Peking Duck Banquet at China Lounge Restaurant:

While this was not our favorite meal I highly recommend it to first time China visitors. The duck wasn’t particularly good was especially delicious considering half of it was fat but it was a sight to behold watching them cut it in front of us. The restaurant itself was very beautiful and elegant. Most importantly they offered a fork to Elizabeth when she couldn’t figure out how to us her chopsticks gave up on Brandon’s instruction.

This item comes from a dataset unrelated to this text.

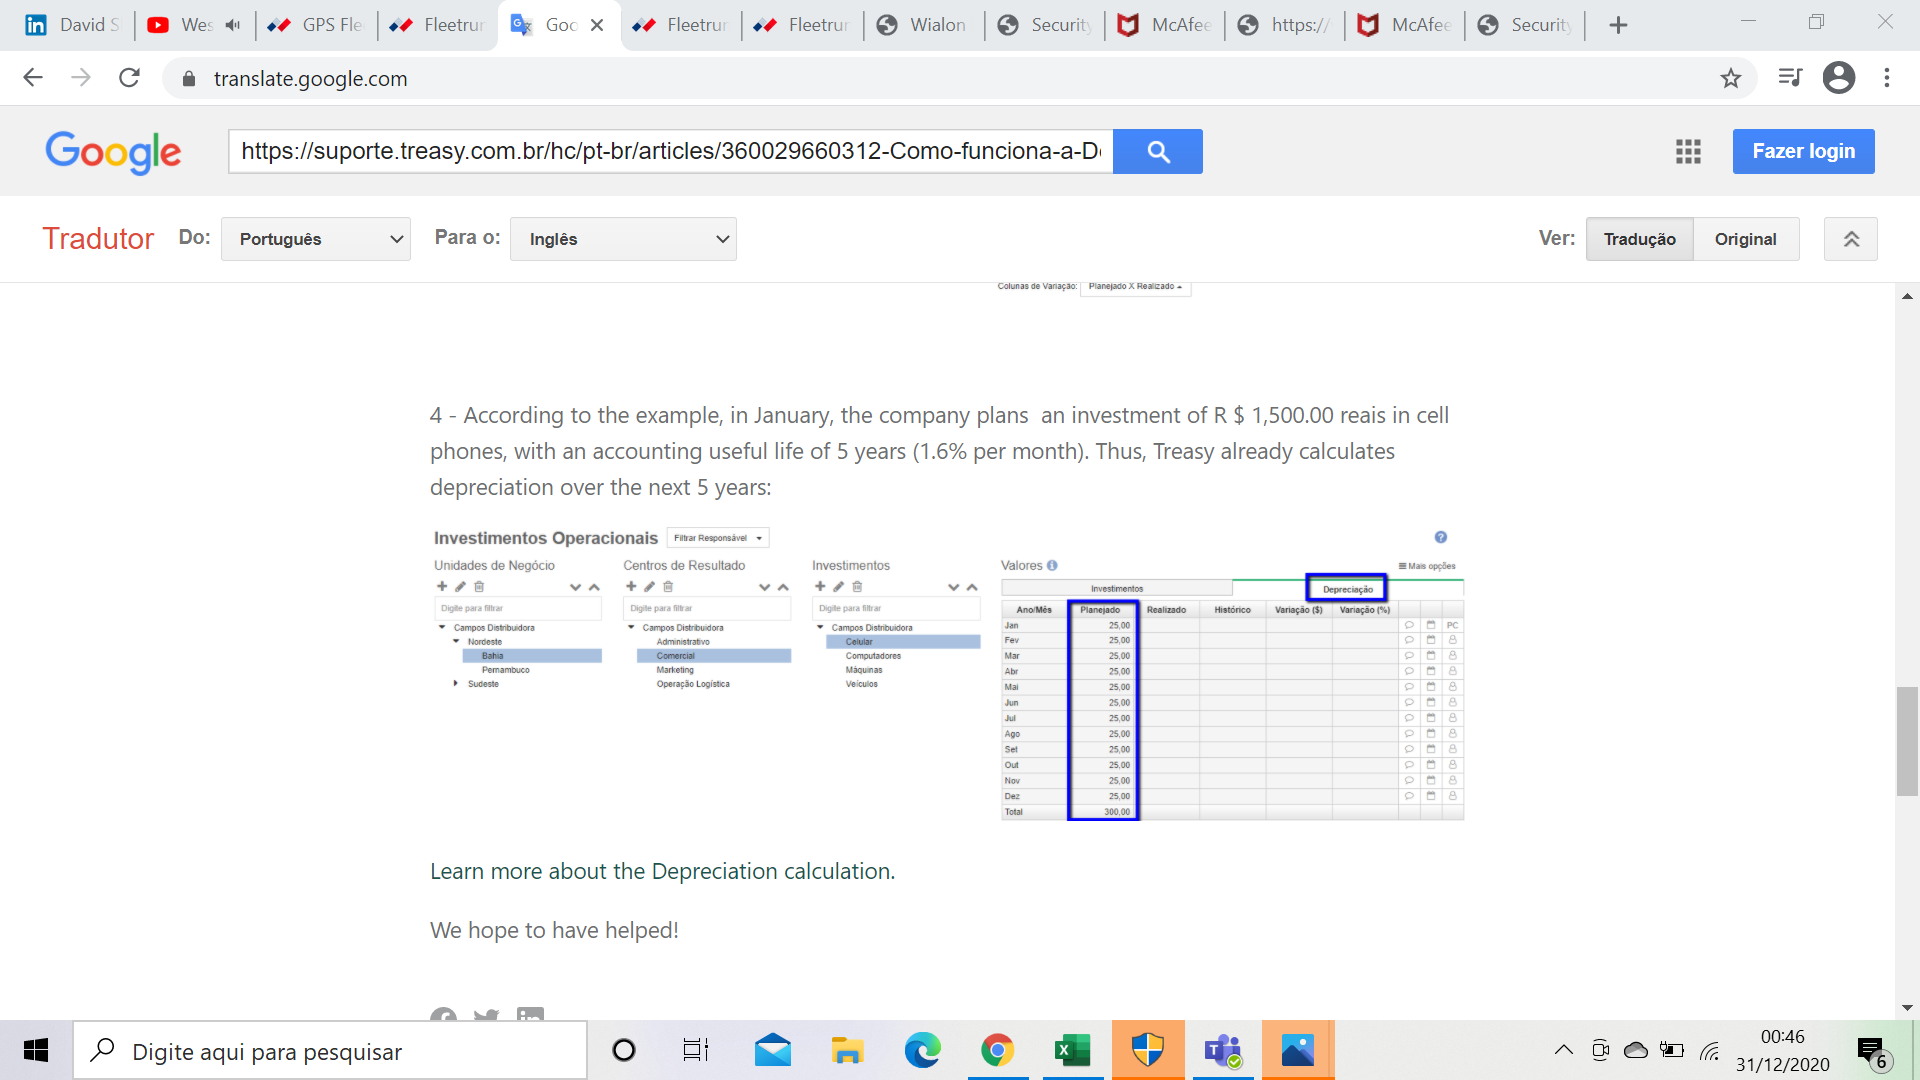Viewport: 1920px width, 1080px height.
Task: Open the Windows Security shield app
Action: [1147, 1050]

Changpuhe Park; Tai Chi and Qigong:

Elizabeth and Brandon sadly missed this opportunity because they couldn’t be woken up at 6:45 to make the early walk over, but not to worry, mom and dad gave us a full account later. As our inexperienced American tour group tried to find their inner chi, the local Chinese walking in the park began taking pictures of them. Sadly I’m not sure any one was any more relaxed than they were before.

Beijing-Houhai District:

If you can get a pedicab ride it makes this area a little more enjoyable, accessible and easy to cover.

While in this area a must is Madame Sun Yat-sun’s residence, a very influential woman in China’s history. There is a museum there which you can tour that is very educational. Not exactly Elizabeth’s favorite. If you can visit one of the local’s homes take the opportunity. We visited Madame Lou and her husband’s (a pigeon keeper and racer – pigeon racing?!) home. No pigeon for lunch though!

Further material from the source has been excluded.